Disclaimer: At $DAYJOB, I work on managed security services using Sourcefire, but this is my own personal commentary, not that of my employer.
Sourcefire's primary product line takes Snort, wraps it in hardware appliances, and adds a lot of management tools that you can use in an enterprise or managed services environment. This past year, they've added a firewall capability to compete with Palo Alto* and the UTM vendors like Fortinet - in addition to basic firewall support they've got application identification, so you can do things like allow users to read Facebook but block Facebook games, and you can also do things like URL censorship and known-bad-site blacklisting. They've also been buying up other companies like ClamAV and Immunet, so they've got feeds of malware site identification, and are starting to integrate that with the firewall/IDS as well as continuing the host-based versions.

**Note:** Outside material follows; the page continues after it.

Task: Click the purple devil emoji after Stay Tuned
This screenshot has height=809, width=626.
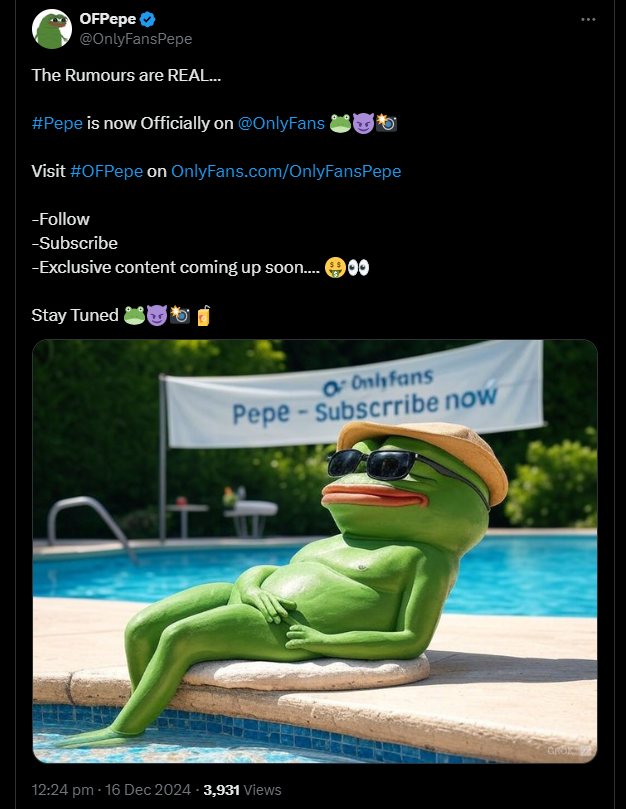Action: [156, 313]
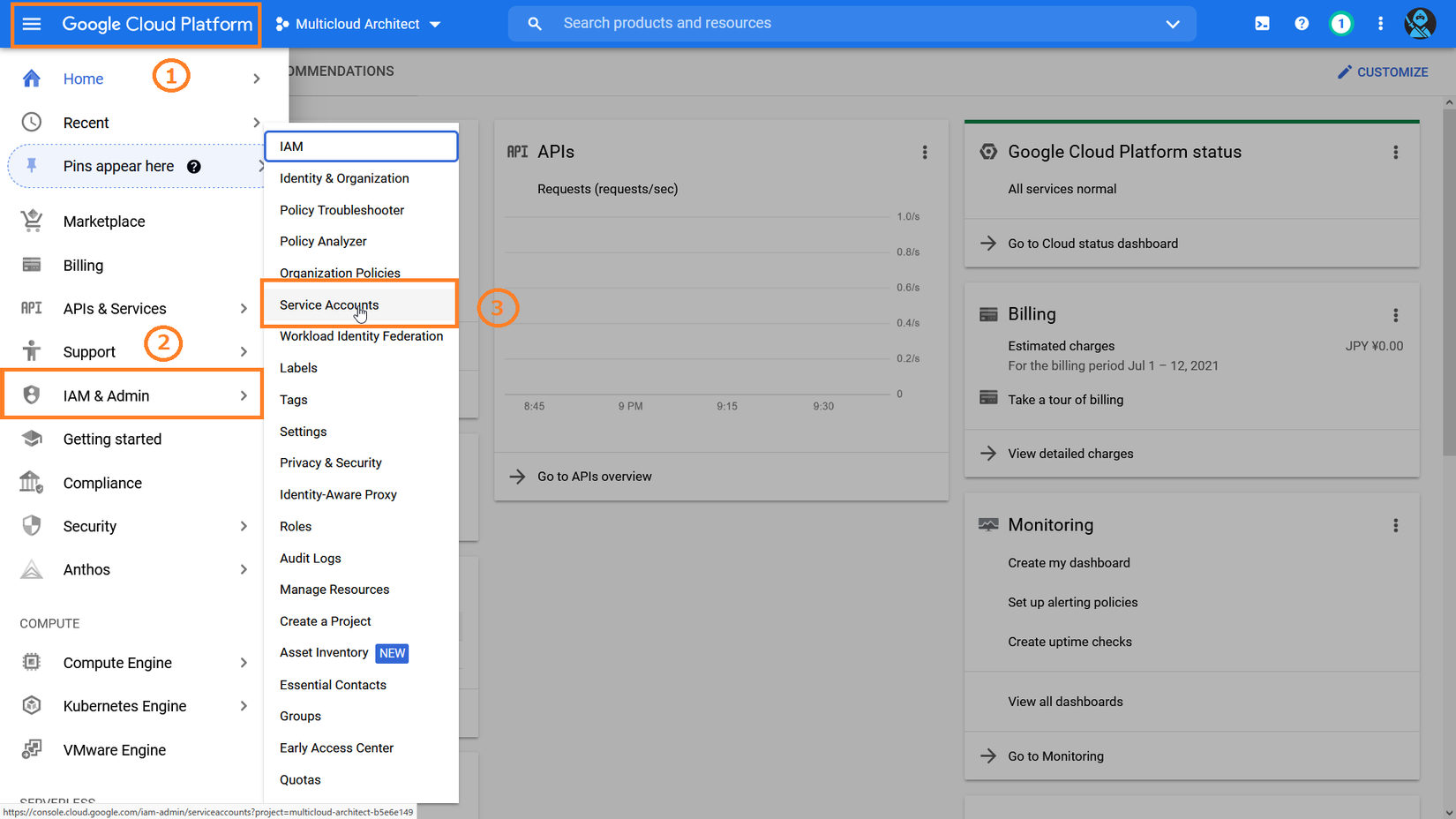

Cisco's IDS/IPS offers have been pretty lame the past few years, but they've got decent firewalls, so we'll see how those product lines play against each other. (I don't know what Cisco's doing in Anti-virus and cloud malware detection these days.)
Sourcefire's hardware at the low end is basically Linux box appliances, and at the high end they're doing a bunch of hardware acceleration. Their largest single box will handle 10 Gbps of inspection, and they can cluster up to four of those to support 40 Gbps. There's not much competition up at the high end - McAfee may have come out with a 10 Gbps follower to their previous 5 Gbps box, and Juniper has some boxes that are bigger but are mainly firewalls with some limited IPS capability. If you've got existing Snort on Linux, Sourcefire does also sell connection tools to integrate with their management systems.
*The term "Next Generation Firewall" means "whatever Palo Alto's marketing says it means", but is at least firewall plus application identification. I've heard that Cisco tried to buy Palo Alto last year.